JP/ Chest Tubes

Nurses General Nursing

Published

From my understanding current EBP shows that stripping of chest tubes is contraindicated due to increased negative pressure; however, literature also suggest that stripping of JP drains is recommended practice in order to clear the drain of clots and maintain suction.

As both are drains, I am confused on why you would strip one and not the other, as to me, both would lead to an increase in negative pressure.

Any clarification on this topic would be greatly appreciated

Specializes in Critical Care, Education.

CTs systems maintain a constant negative pressure when they're patent. In my organization, nurses do a 'fold and squeeze' to dislodge clots or occlusions rather than the old fashioned stripping technique. However, JPs are only under pressure if the bulb is compressed or not full and tubing is much smaller... so they can obstruct really easily. They are also not used to drain tissue that is super-delicate like lung tissue.

I'm going to follow this thread. Maybe someone has actually done some research on this topic. If so, I hope they'll share some info.

Specializes in Heme Onc.

i was always under the impression that it was a matter of maintaining the catheter. Some JP catheters are kinda teensie and can clog if you don't strip out the clots. I've never had to or even thought about stripping a chest tube... I just don't even know how that would work. The tubing (at least that we use) is fairly large bore and isn't really very flexible or strechy, so I don't even know what stripping would achieve.

Specializes in Medical-Surgical/Float Pool/Stepdown.

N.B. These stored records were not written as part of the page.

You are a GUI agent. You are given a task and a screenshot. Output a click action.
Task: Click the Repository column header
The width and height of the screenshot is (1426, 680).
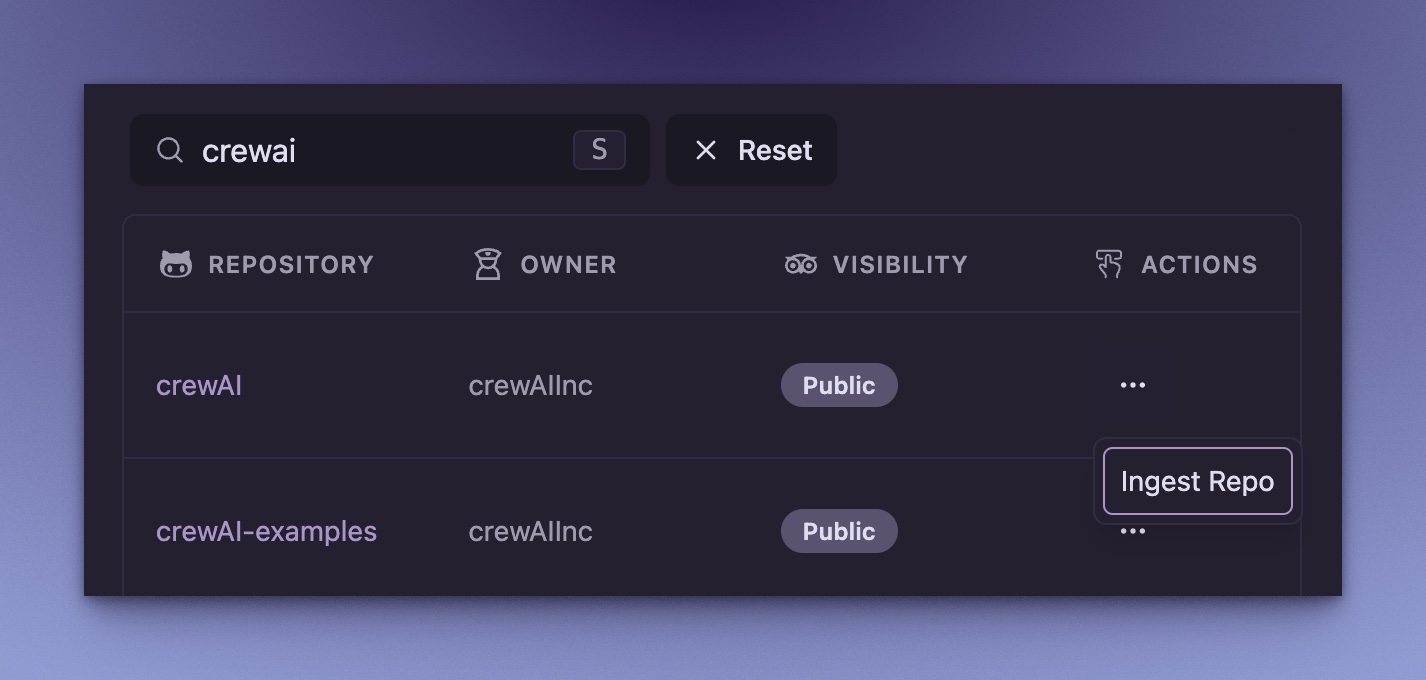pos(290,263)
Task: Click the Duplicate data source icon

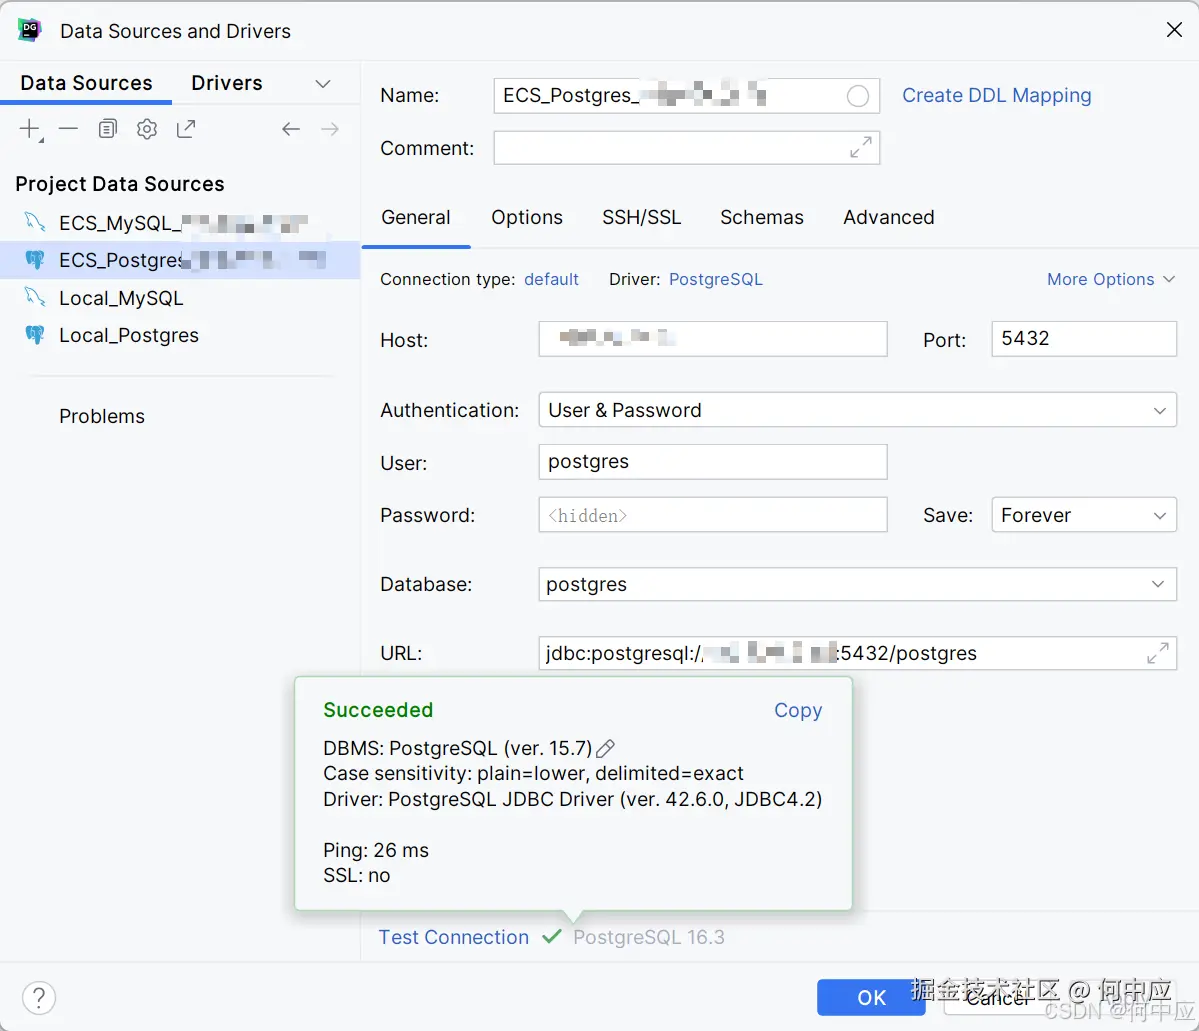Action: [108, 129]

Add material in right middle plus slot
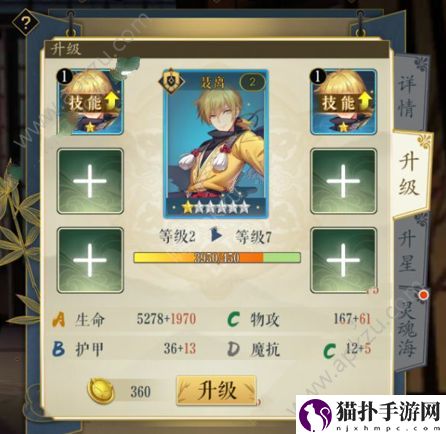tap(344, 181)
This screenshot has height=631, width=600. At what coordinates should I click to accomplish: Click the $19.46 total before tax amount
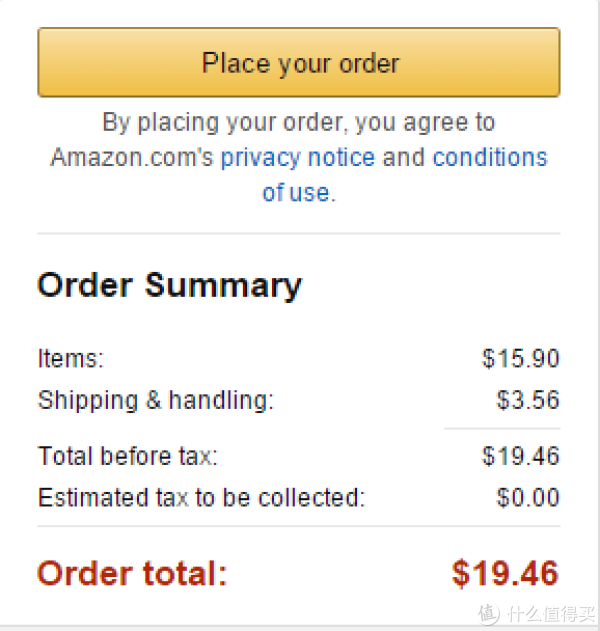(x=521, y=456)
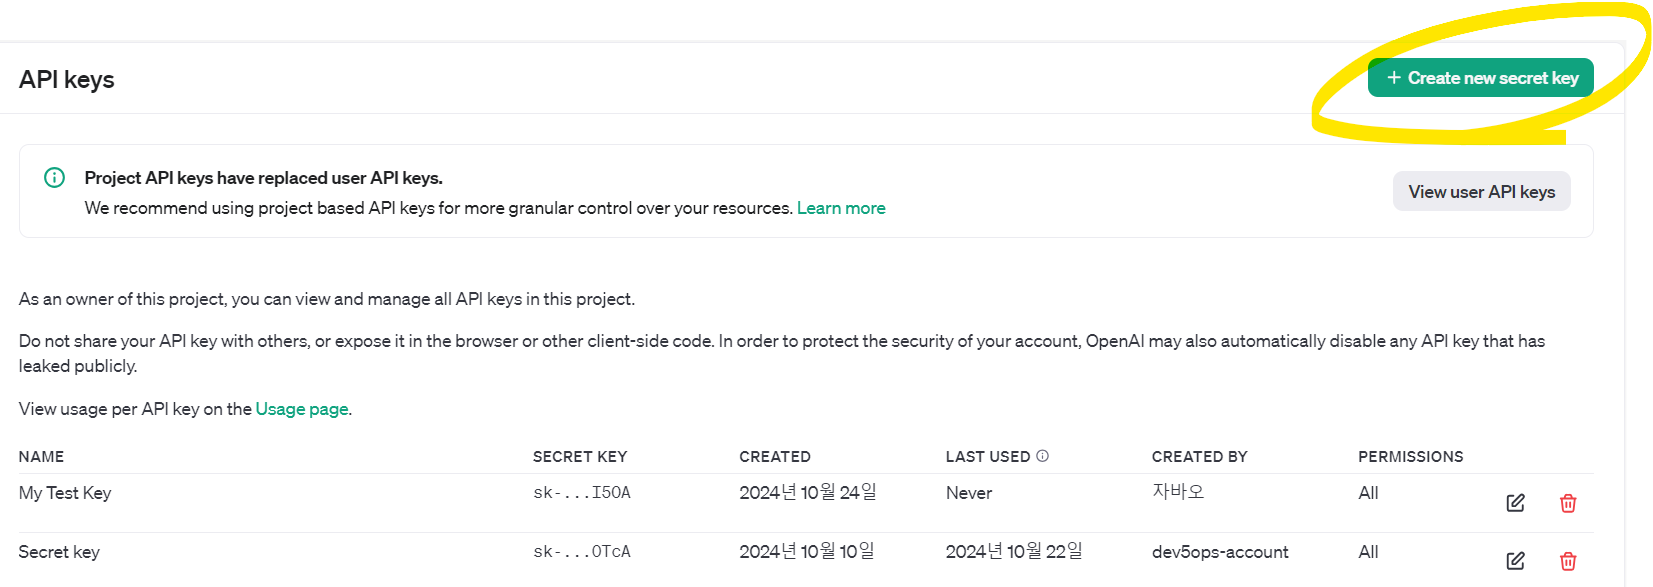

In my facility if you're in the ICU's then you have standing orders to strip both CT's & JP's, etc every four hours. You still need an order to irrigate though. Now when outside of the ICU environment, an order specific to the patient is needed to do any of it.

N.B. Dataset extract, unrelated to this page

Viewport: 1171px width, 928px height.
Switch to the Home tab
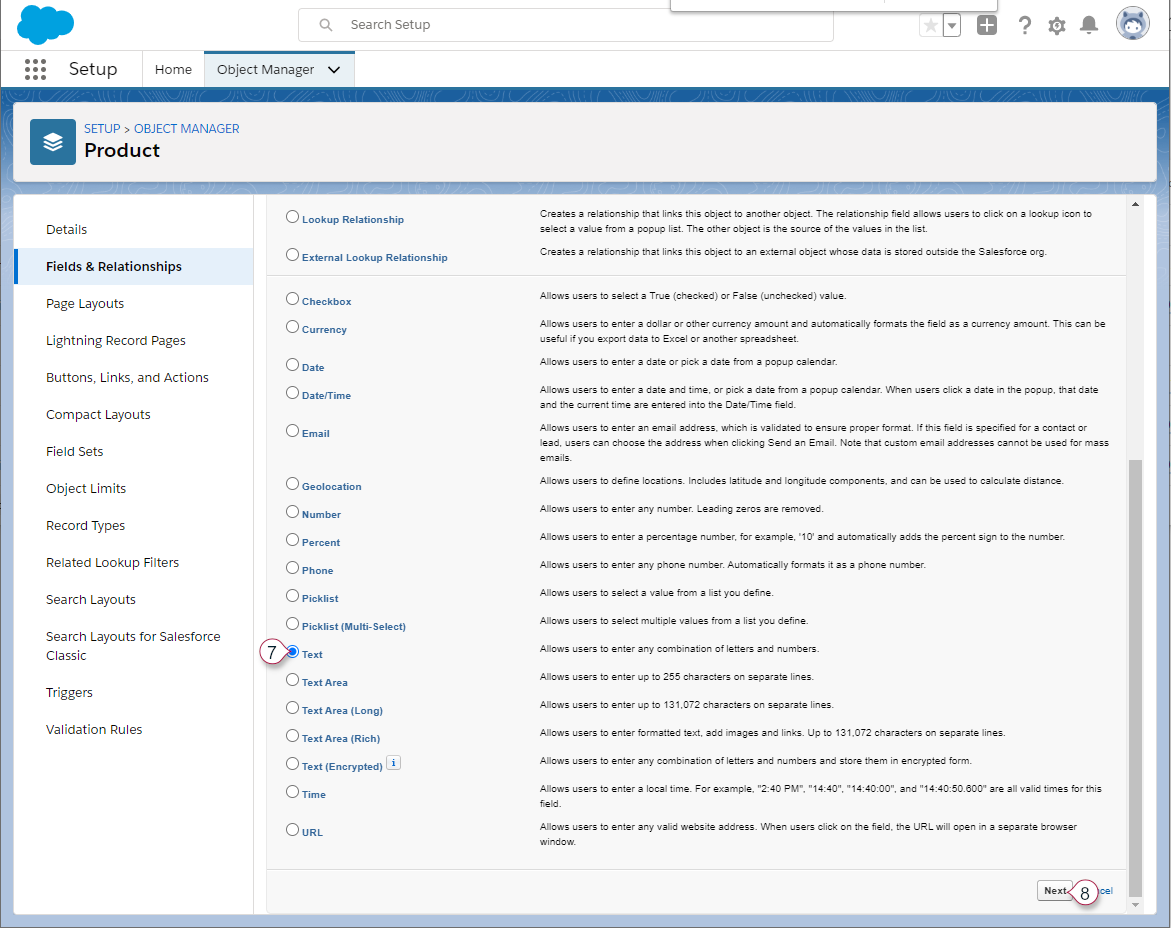(173, 70)
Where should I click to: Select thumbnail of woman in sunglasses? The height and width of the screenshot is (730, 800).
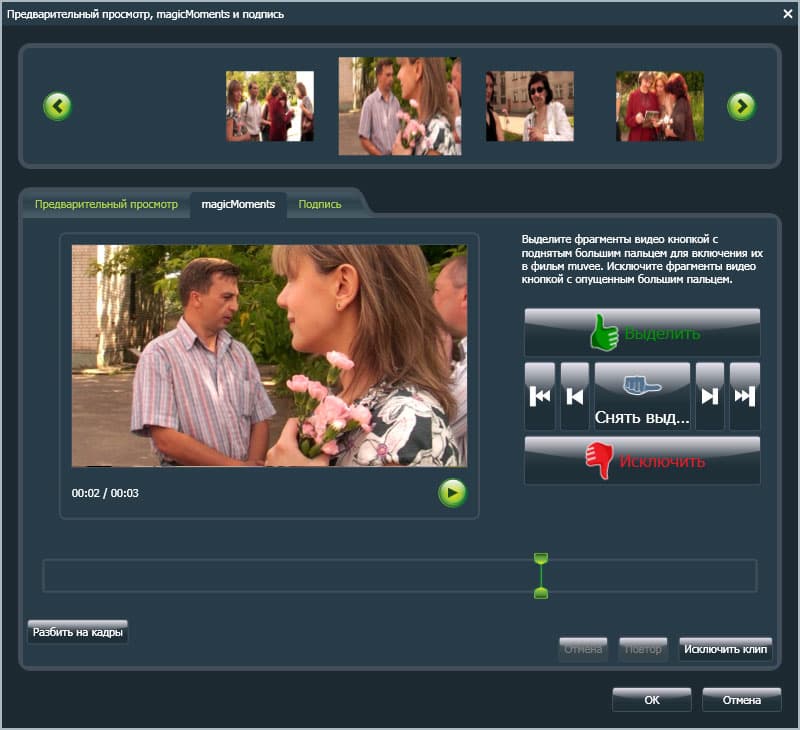(x=530, y=106)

FWIW, we have different types of CT's depending on what they are placed for so we have the larger bore ones and we have ones that come out of the chest area the size of JP lumens that we call pigtails. Either way if we strip, we hold the line closest to the patient and "clamp" it (to both stabilize the line but also to help prevent the back pressure too) and move down the line towards the drainage container.

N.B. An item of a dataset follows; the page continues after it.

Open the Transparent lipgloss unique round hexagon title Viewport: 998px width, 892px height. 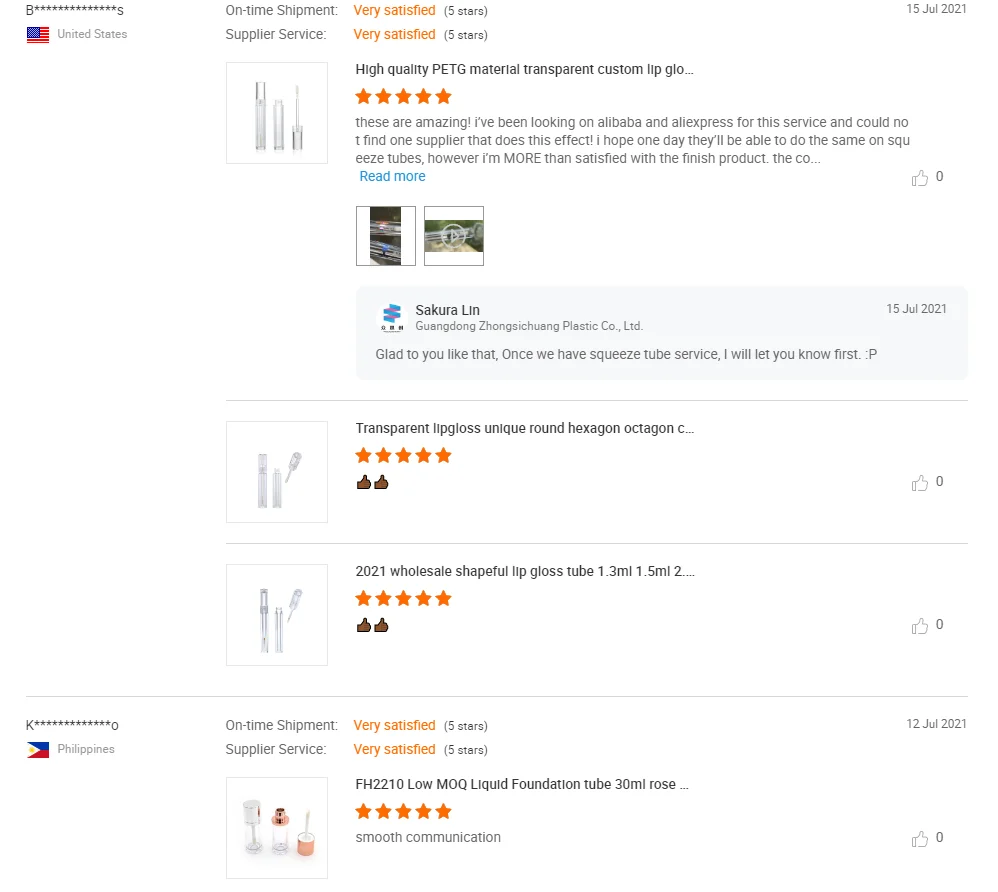524,428
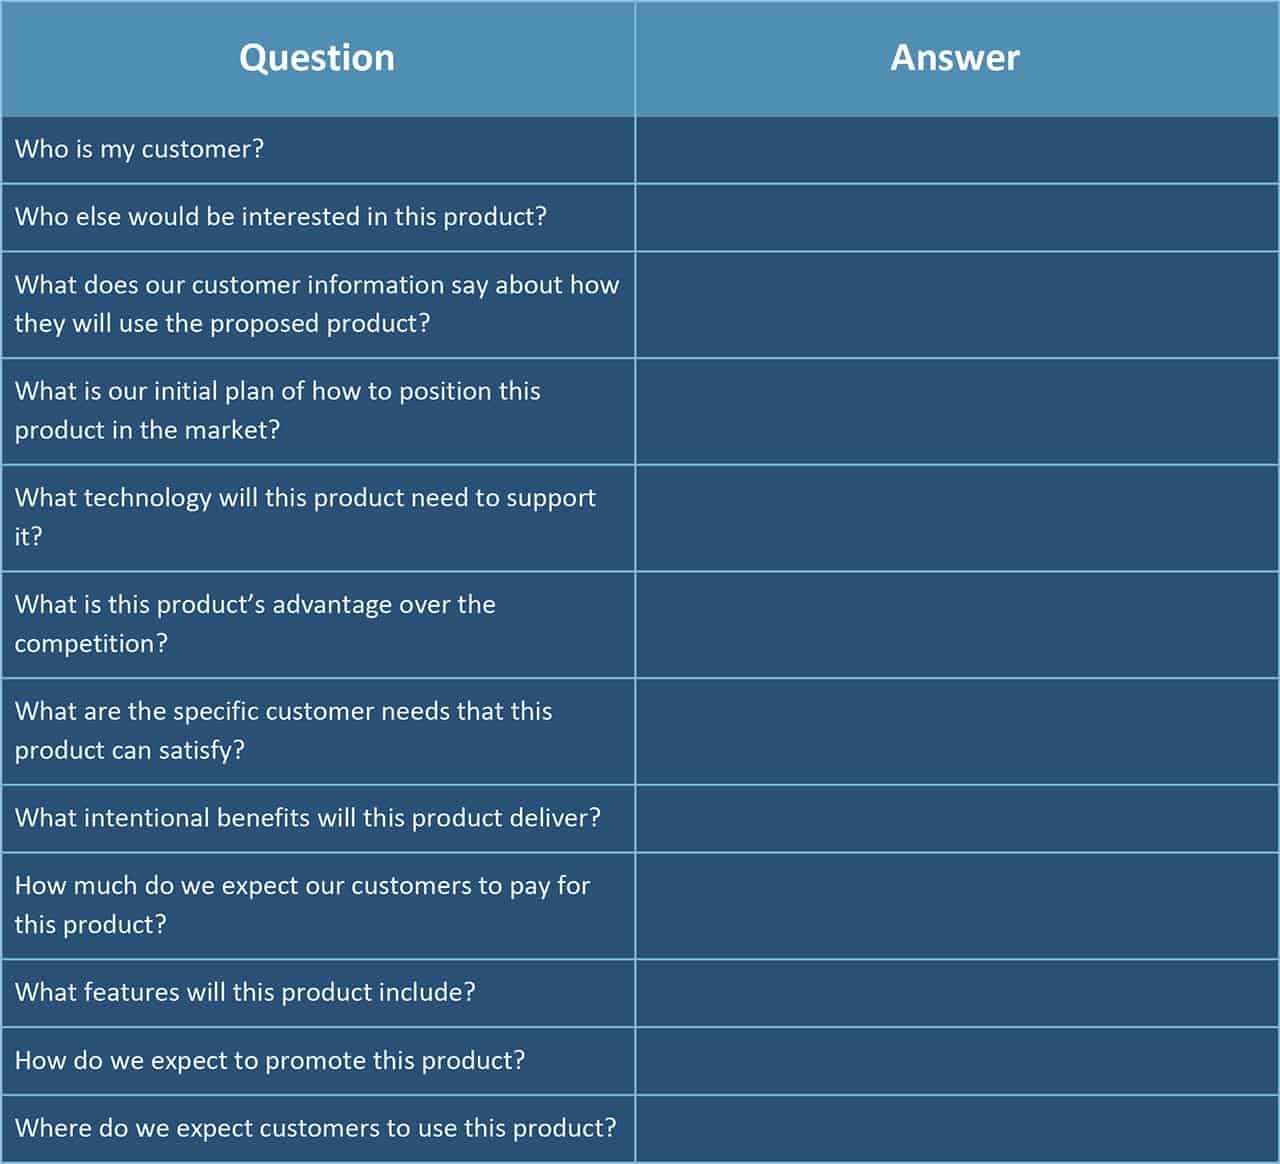The image size is (1280, 1164).
Task: Click answer cell for market positioning question
Action: pos(956,411)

Stripping chest tubes isn't really best practice any more-it hasn't been shown to improve patentcy, and theoretically increases the pressure within the pleural space that you're trying to relieve (of fluid or air). Let your doc know if you're concerned about its drainage or lack thereof if you have concerns. Clamping off a chest tube is done briefly by nurses to usually change a collection set, or to troubleshoot a new air leak. Jp drains (typically) are placed in the abdominal cavity, which overall probably wouldn't be adversely affected by the momentary increase in pressure. They tend to clog too with exudate or clots.

Also depends on location of your drain-I've had patients needing pericardial windows, and thoracics will put Jp drains in the pericardial space...which need barely any bulb suction, and certainly no stripping, given the small sensitive place it's in. So a jp, but not your typical jp.